星程 第50章

作者:宁喧 标签: 近代现代

  说实在话,这两位都不是什么好相与的人物,如果不是同在一个圈子,低头不见抬头见的,他一个都不想沾上关系。

  “是很久不见了。”宁策并不吃他这一套,平淡回复道,半点没理会对方在半空中假惺惺举起的手,“听说简总最近跟公司闹了不愉快,被下放基层了。”

  “我还以为你跟着段承则这么多年,没有功劳也有苦劳,他这么寒你的心,你大概要考虑跟他拆伙了……现在看,简总的承受能力还不错?”

  见宁策没有要跟他虚与委蛇的意思,简思辰也不尴尬,自然地把手收了回来,神情是笑眯眯的,说的话却完全不是那回事:“我倒是有这个打算,主要是没下家肯要我啊。”

  “不如这样,也不知道宁导给小情人开多少年薪,待遇不错的话我可以拆伙跟你过,你看行吗?”

  宁策:“……”

  在没皮没脸一道上,他永远不是简思辰的对手。

  “别了。”宁策无语道,“我供不起你这尊大佛。”

  简思辰于是笑起来,过了一会儿,才道:“还没祝贺过你,《危楼》和《锦堂春》一个拿了银像,一个拿了银狮,圈里还没有你这么年轻的导演拿过三银吧。”

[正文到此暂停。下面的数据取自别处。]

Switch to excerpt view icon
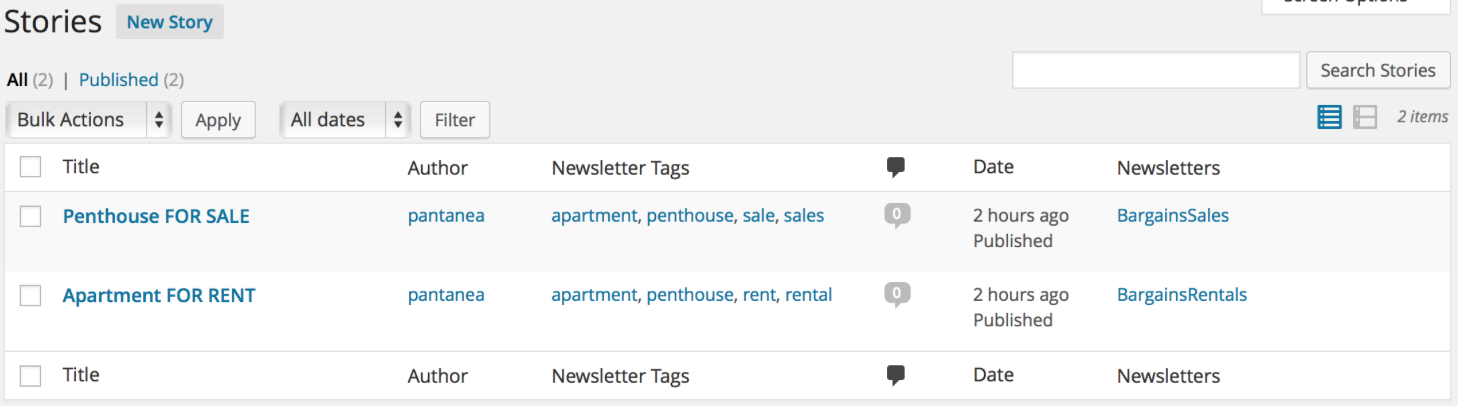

  宁策淡淡道:“我只是个编剧,拿奖不是我的功劳。”

  “那总不是这么说,没有剧本哪来的电影。”

  当事人并不想谈论这个话题,简思辰却像半点没看出他的意思,笑吟吟道:“不过话说回来,如果你大学的时候在国外多待几年,再写几个本子,这奖也不至于现在才拿。”

  宁策嗤笑了一声。

  少有人知道,宁策和简思辰在圈子里八竿子打不着边,私底下却是实实在在的大学室友关系。

  这事说来也巧,宁策高中毕业后,迫于盛家的压力,申了一所国外的学校继续念书,结果正好碰上了工作几年后,出来提升学历的简思辰。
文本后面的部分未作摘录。